Many teachers use dialogue journals (Daisey, 1993; Fuhler, 1994; Jeffers, 1994; Thep-Ackrapong, 1992). The dialogue journal is great for students in a very basic reading and writing program. Typically, a dialogue journal may begin with the teacher writing a short entry about something that is familiar to the student. Ideally, the student will feel more comfortable writing after seeing the teacher's entry. The student will know more about what an entry looks like, and the teacher's prompts can give the student a topic for the first entry. For example, a teacher may write about family, friends, or hobbies and ask the student to write about his or hers, or the teacher may write about less personal topics such as favorite foods or movies and then ask the student to do the same. By beginning the dialogue journal with the teacher or tutor, students feel less threatened and generally are more willing to write. I think this is because the teacher is sharing about his or her life and experiences also, so it's an even exchange.

Students' writing skills are not evaluated in dialogue journals. Students should be encouraged to focus on what they are writing rather than how it is written. If students are concerned about spelling, they may choose one or two words from a previous entry that they want to learn to spell correctly. Laura Wickett Maus, a colleague of mine and curriculum coordinator of the Miami Valley Literacy Council, believes that allowing the students to select the words to be studied is an important step. "It reinforces the non-threatening aspect of the dialogue journal." Ms. Maus uses the dialogue journal with one of the students whom she tutors at the MVLC. Much of the students' writing improvement will come from their modeling of the teachers' writing.

The following is a section of the dialogue between Ms. Maus and her student James over the course of several months.


James: February 19, 1994
Laura I had a good weeing I wit to a meeting and I wit our my sister haves and I dend my homewock and I play with the cents So Laura hove waks our weeings

Ms. Maus: Response to February 19 entry
James, I am glad that you had a good weekend. Did you and the kids have a good time at your sister's house? What did you play with them?
My weekend was good too. Brian and I went to his mom and dad's house. We went to a family party. It was fun seeing everybody.
You have been doing well with your homework. Do you want more homework each week, or am I giving you enough?


James: April 14, 1994
Thins I look to do so is go to mes and play fatball and go to basebolls knes and play with the sens and go the prkek.


Ms. Maus: April 20, 1994
James, Did you play football when you were in school? I like to watch football games on T.V. I hate going to baseball games! The games seem to go on forever! Do you think you would like to read books about baseball or football? What about Sports Illustrated magazine? Are there any magazines you want to read? I like to read Newsweek. I also like to read novels and short stories.

It's important to notice the way that in her responses Ms. Maus modeled the words that James misspelled in his entries. She comments, "I asked him questions that should prompt him to use those words (that he misspelled in his entry) again.

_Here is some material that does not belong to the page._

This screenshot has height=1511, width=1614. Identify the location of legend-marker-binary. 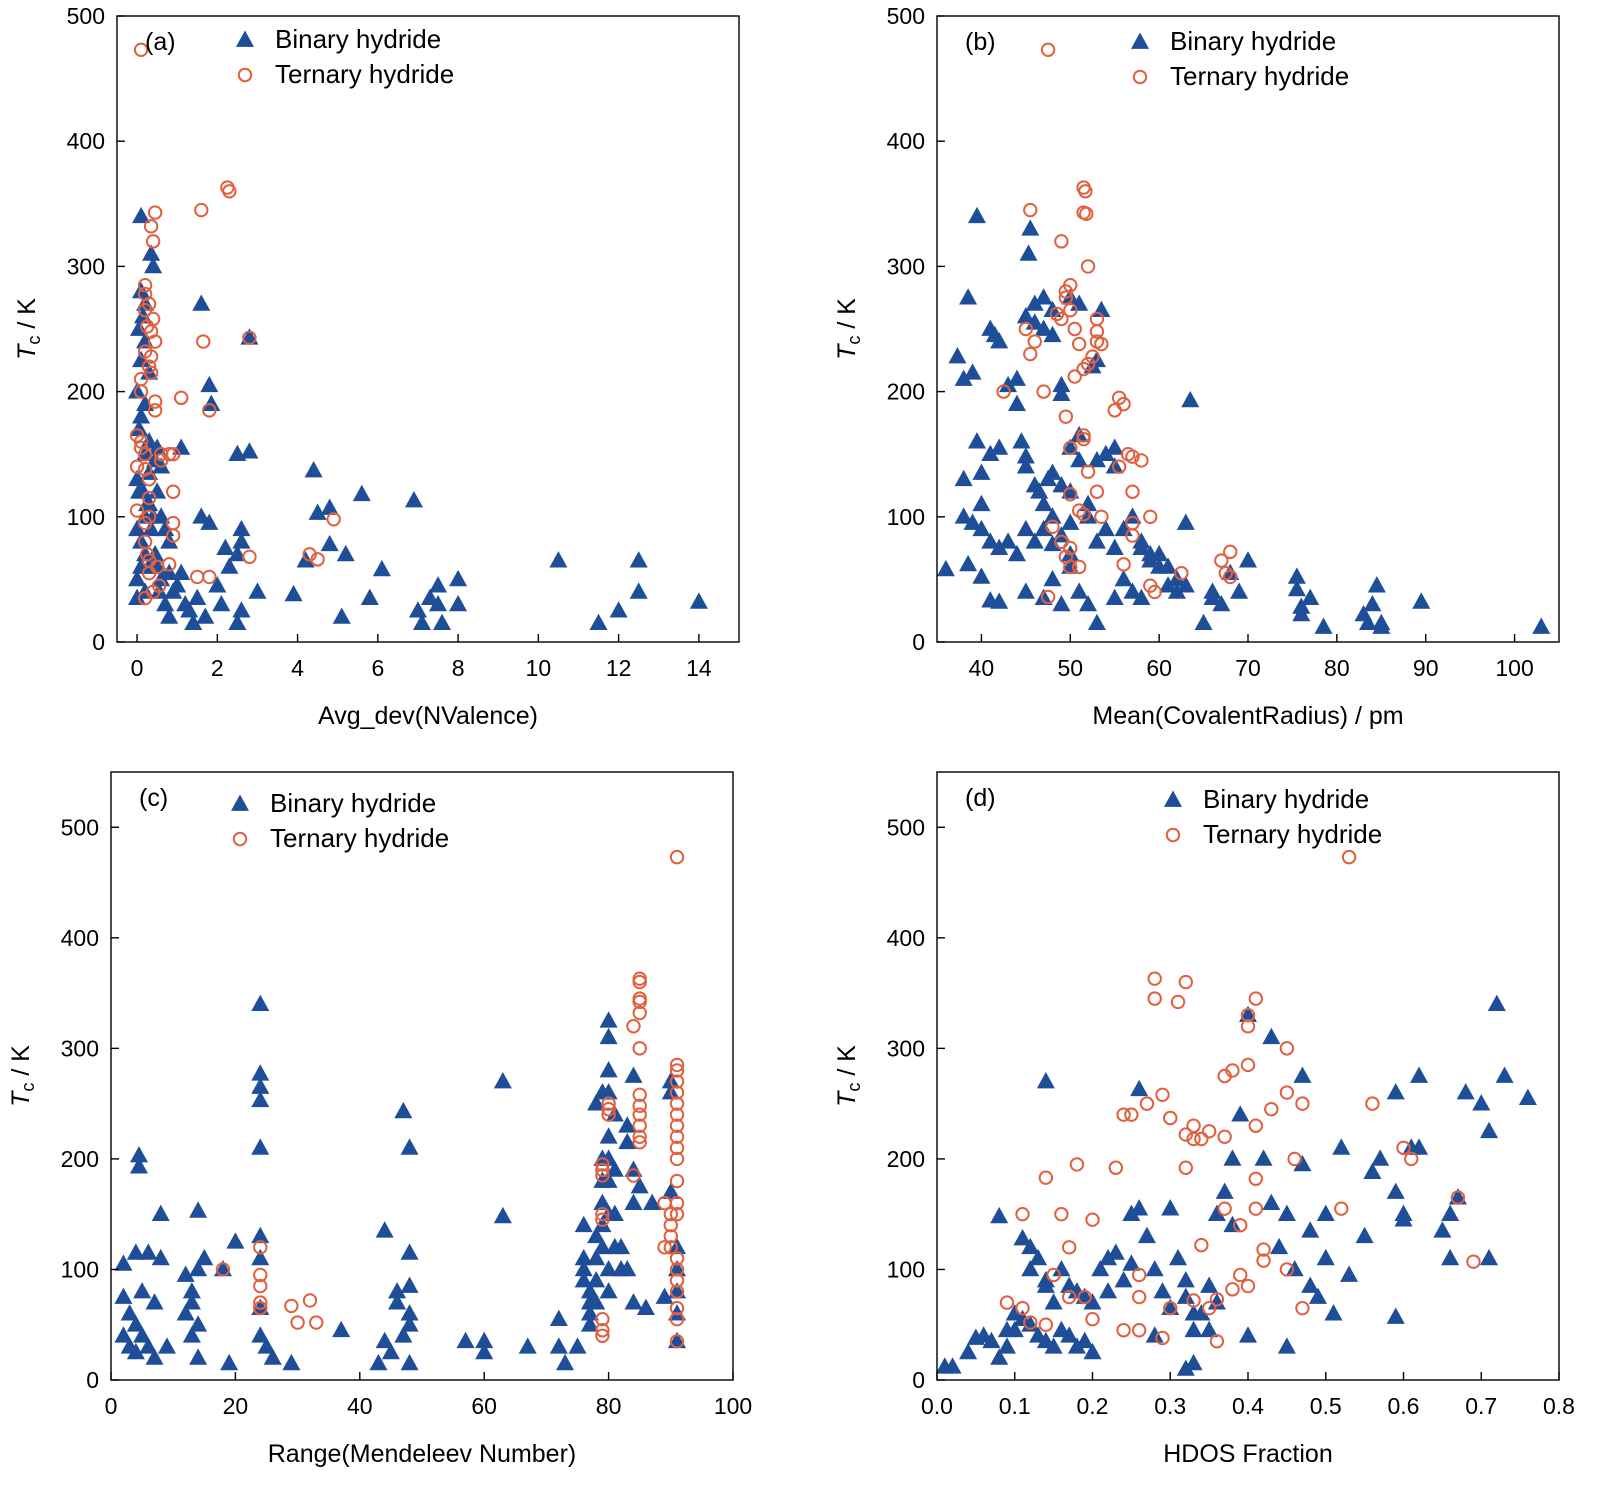
(1173, 798).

I will watch to see if he spells them correctly and will keep using them until he begins to use the right spelling."

A spin off of the dialogue journal--one that I have used with one of my students--is a Self-Esteem Journal. This journal contains assignments that get the students thinking about aspects of their life that they may not have considered before. Typically, I find quotes or sayings or parts of essays and put them into the student's journal. Normally, the quotes will be around a particular theme, such as self-esteem or displaying a positive attitude. For example, one student had had a poor self-image for a long time, so I decided to try writing assignments that might make him think about things in a more positive way. I did not want to overwhelm him, so most of the quotes were short. I looked for quotes and sayings that I felt were uplifting or positive and wrote them in his journal. Next, I wrote a couple of questions for him to answer. I asked him to write two or three sentences in response. I hoped he would think about the quotes and respond to them in his writing. Here's a sample assignment:

Quote of the day: "Enthusiasm is the genius of sincerity, and truth accomplishes no victories without it."
My writing: "Here's the quote of the day! Try to keep this idea in mind all week. Remember, as you've written about before--'Nothing great is ever achieved without enthusiasm.' You have to have enthusiasm in order to succeed. In other words, this week--Be enthusiastic in all that you do! For today's quote, write in your journal what you think it means."

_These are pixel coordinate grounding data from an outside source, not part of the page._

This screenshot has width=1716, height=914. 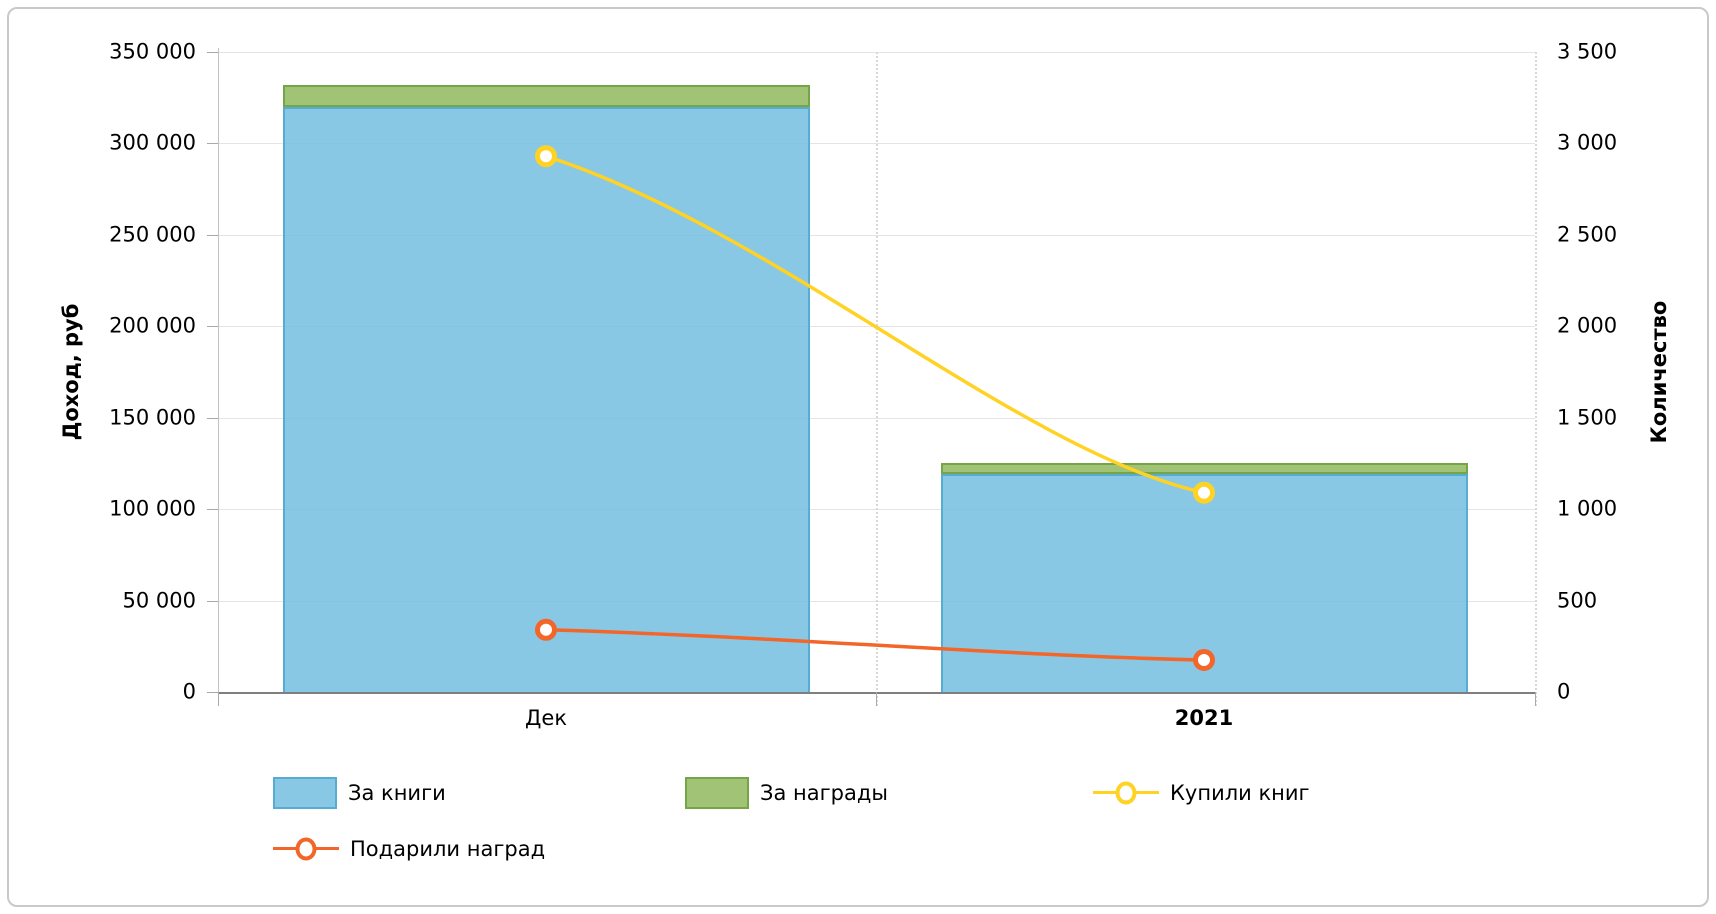 What do you see at coordinates (305, 793) in the screenshot?
I see `legend-swatch-za-knigi` at bounding box center [305, 793].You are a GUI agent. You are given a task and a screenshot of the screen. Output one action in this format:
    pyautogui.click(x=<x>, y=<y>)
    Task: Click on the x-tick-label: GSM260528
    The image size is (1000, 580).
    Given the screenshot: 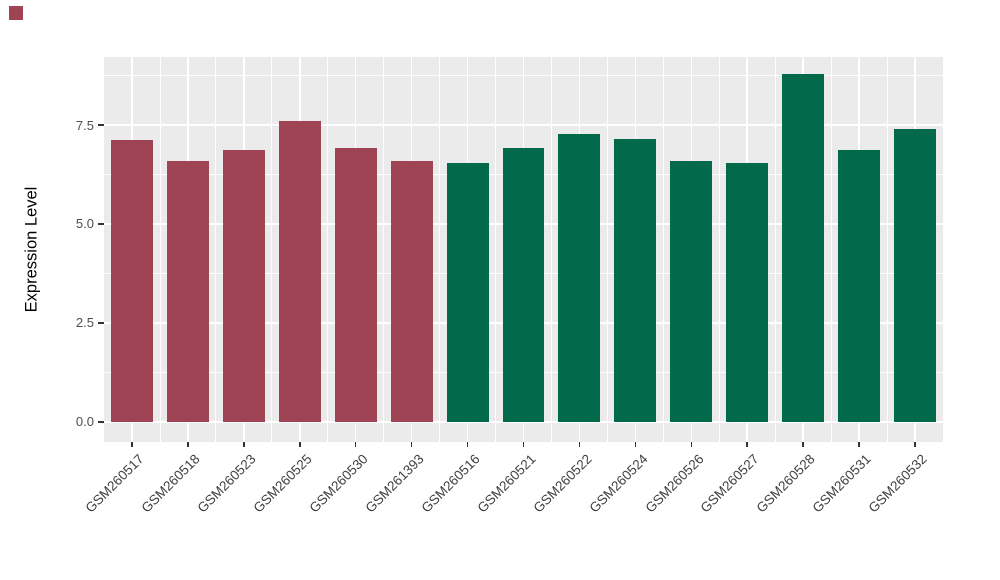 What is the action you would take?
    pyautogui.click(x=786, y=484)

Normally, we would discuss the quotes and his responses to them each time he wrote in the journal. This student used the self-esteem journal for over three months, and I think his attitude about life and work improved during that time.

Writing in the journal and reflecting on self-esteem issues--combined with experiencing the supportive atmosphere provided by other Goodwill case managers, instructors and janitorial staff--contributed to this student's changed attitude. In situations like this, where students have support from more than just their teachers, it is easier for them to make positive strides. For this particular student, while his attitude changed for the better, unfortunately his opinion of writing did not. Once he left the program, the student had less contact with the same type of supportive environment he had experienced at Goodwill, but he will always have the journal as a reminder of why good self esteem and a positive attitude are an important factor in living a happy life. Each of these types of journals has been successful in various ways with my students.

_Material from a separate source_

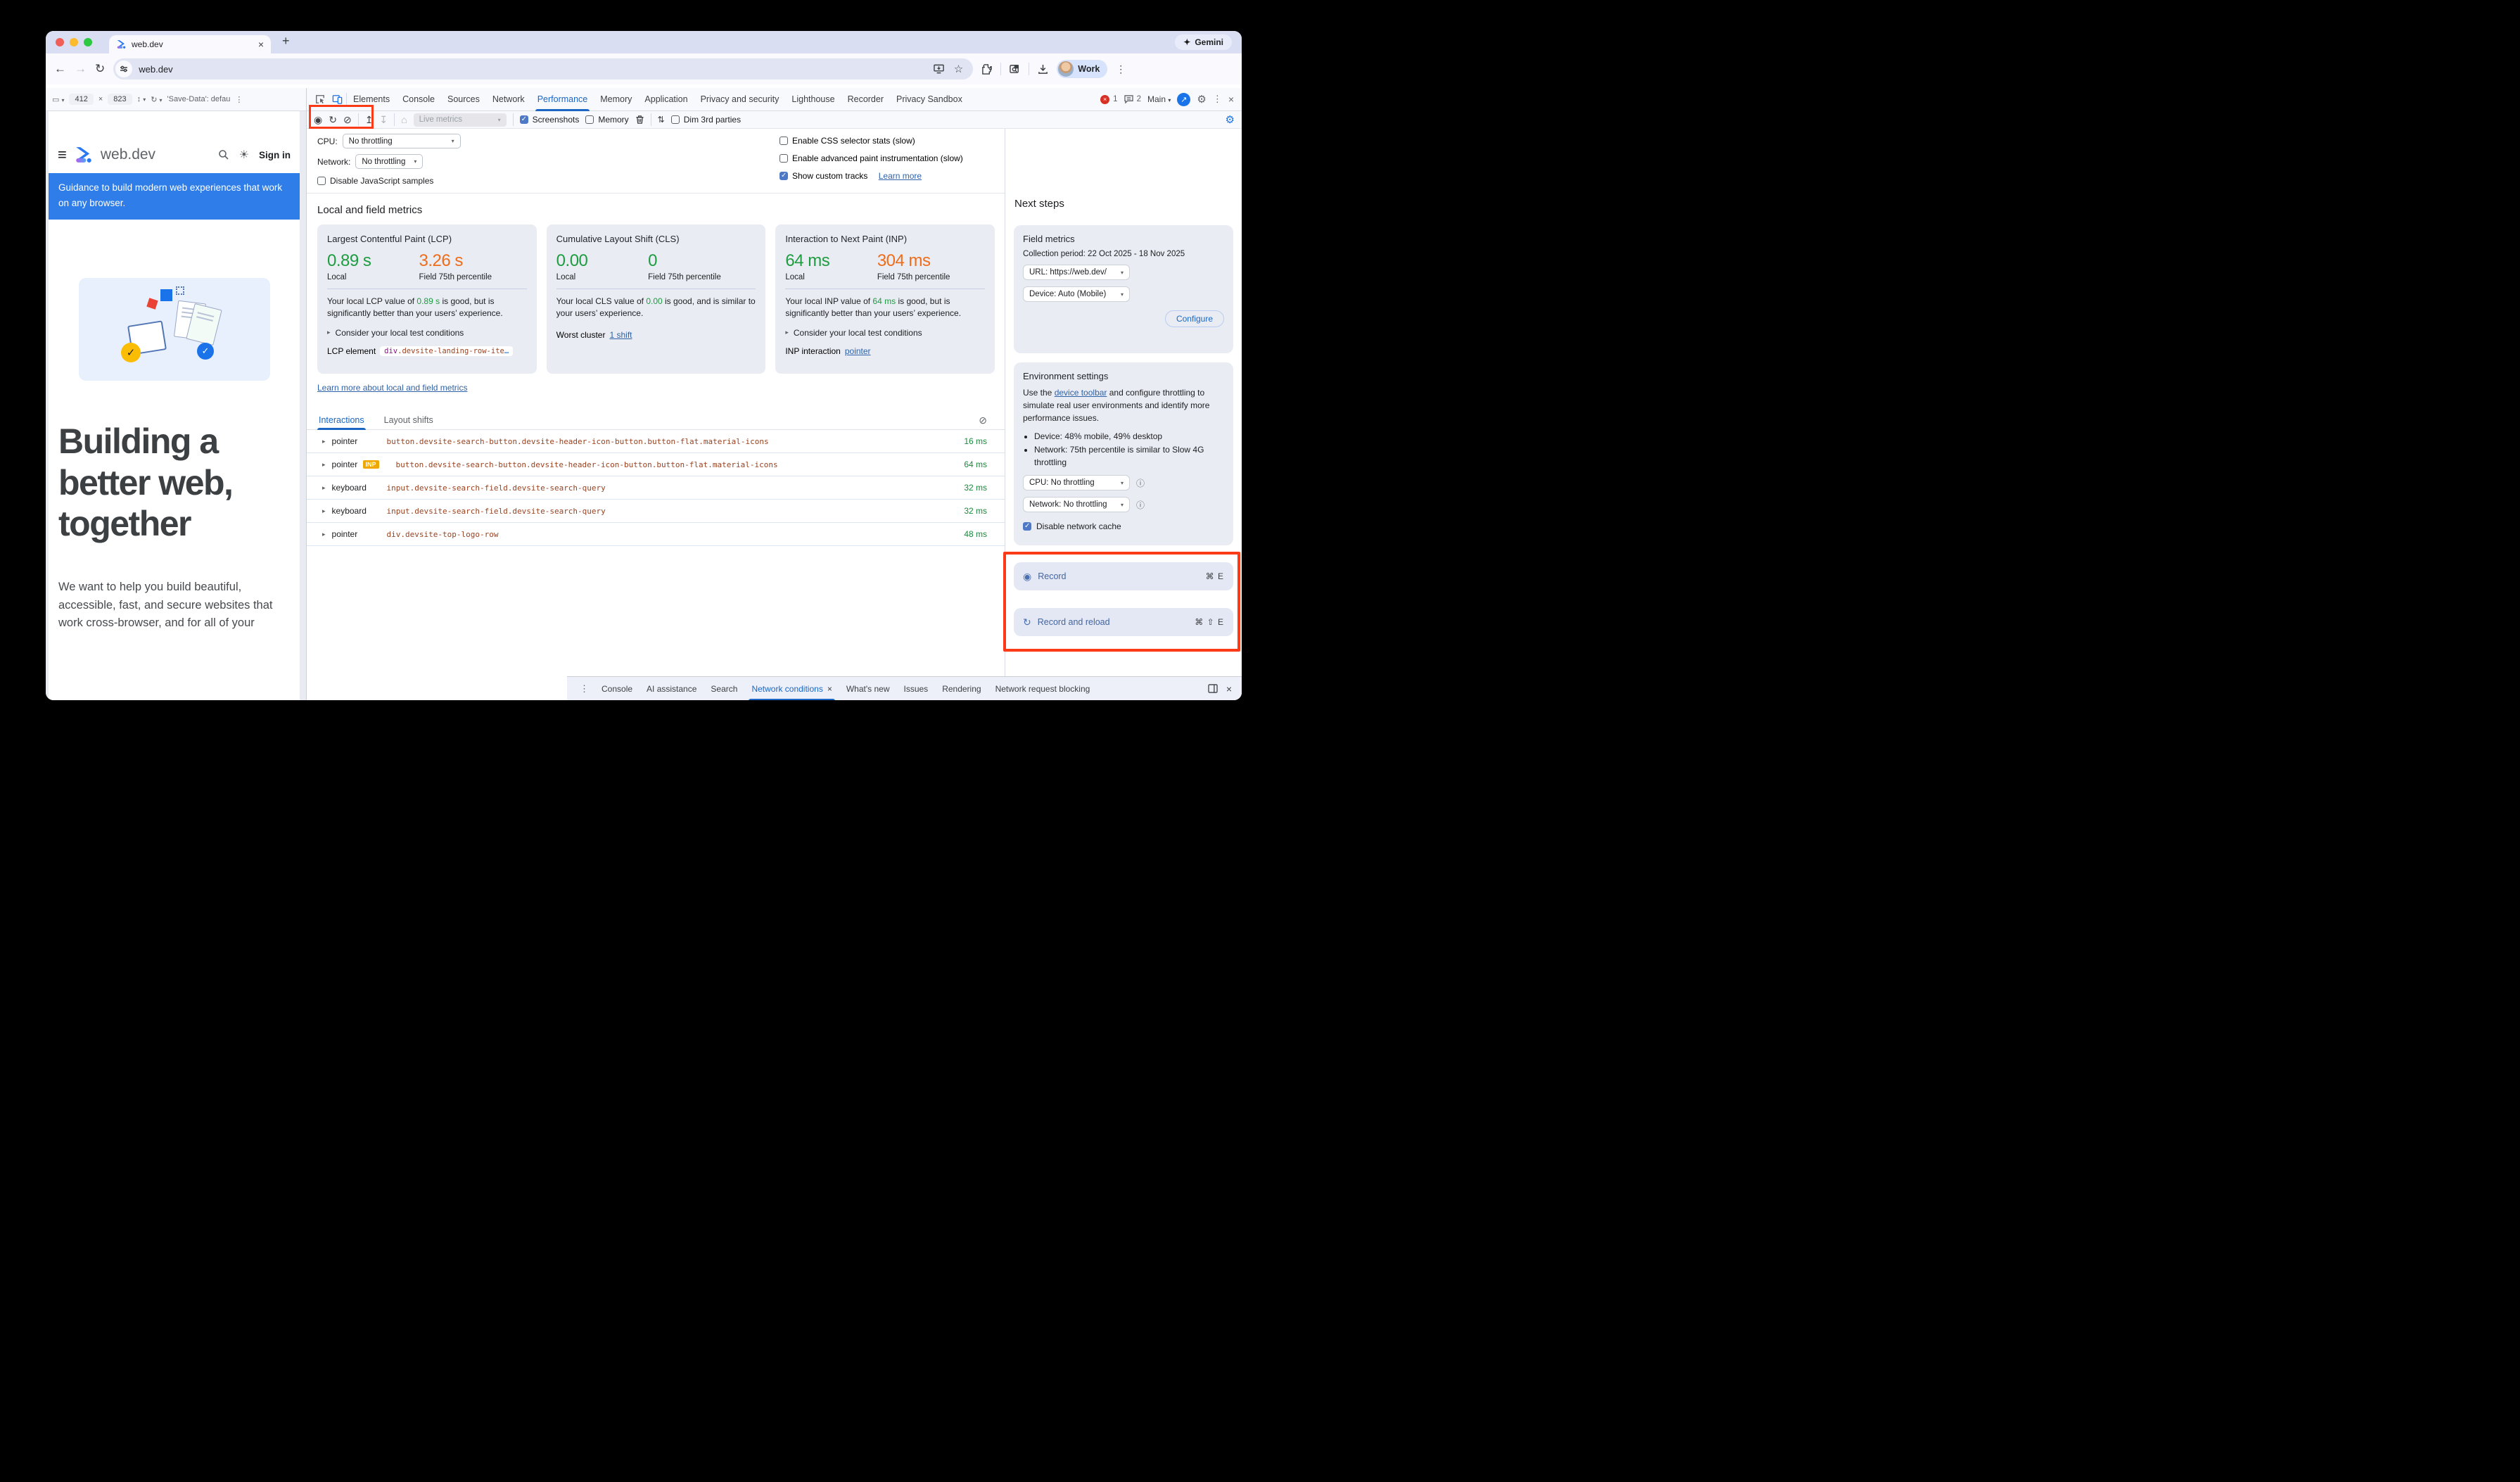 This screenshot has width=2520, height=1482. What do you see at coordinates (83, 155) in the screenshot?
I see `webdev-logo` at bounding box center [83, 155].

In the time that I have been using journals, I have come up with a few tips that might help teachers who are just beginning to use them, since often it is difficult to begin a program with your students.

It's most important to get students comfortable with writing. For this reason, I never give a letter or number grade on a journal. I always try to offer constructive feedback and instructive comments aimed at the next time I collect the journal.

As teachers of writing, we should write with our adults whenever we can. This will reinforce to the students the importance of the act of writing. It is also a good way to help the students feel on an even level with the teacher.

Using journals with your adult students is an excellent way to introduce them to the world of writing while still working on their reading, critical thinking, self-esteem, and confidence levels. The Reader Response, Dialogue, and Self-Esteem journals enable students to develop writing skills in a non-threatening, gradeless environment. The journals allow students to make mistakes and learn as they complete more assignments. They act as a record of the students' growth as writers and thinkers, and often students learn a great deal about themselves just by looking over their past works. With time and practice, students' self-esteem and confidence will grow just as much as their writing skills do. As writing teachers, most of us know the reluctance that many of our students face when it comes to putting pen to paper. It is our job to make them feel comfortable and, if possible, excited and anxious to begin writing class each day.


References

  • Barr-Reagan, S. (1986). Teaching reading in the writing classroom. Journal of Teaching Writing, 5, 177-185.
  • Birnbaum, J. C. (1982). The reading and composing behavior of selected 4th and 7th grade students. Research in the Teaching of English, 16(3), 241-260.
  • Daisey, P. (1993). Three ways to promote the value and uses of literacy at any age. Journal of Reading, 36(6), 436-40.
  • Fuhler, C. J. (1994). Response journals: Just one more time with feeling. Journal of Reading, 37(5), 400-405.
  • Jeffers, L. A. (1994). Inspire your students to write. Learning, 23(3), 26-27.
  • Karolides, N. (Ed.). (1992). Reader response in the classroom. White Plains, NY: Longman Publishing Group.
  • Sternglass, M. S. (1988). The presence of thought: Introspective accounts of reading and writing. Norwood, NJ: Ablex Publishing.
  • Thep-Ackrapong, T. (1992). Using dialogue journals to teach reading. Guidelines, 14(1), 78-88.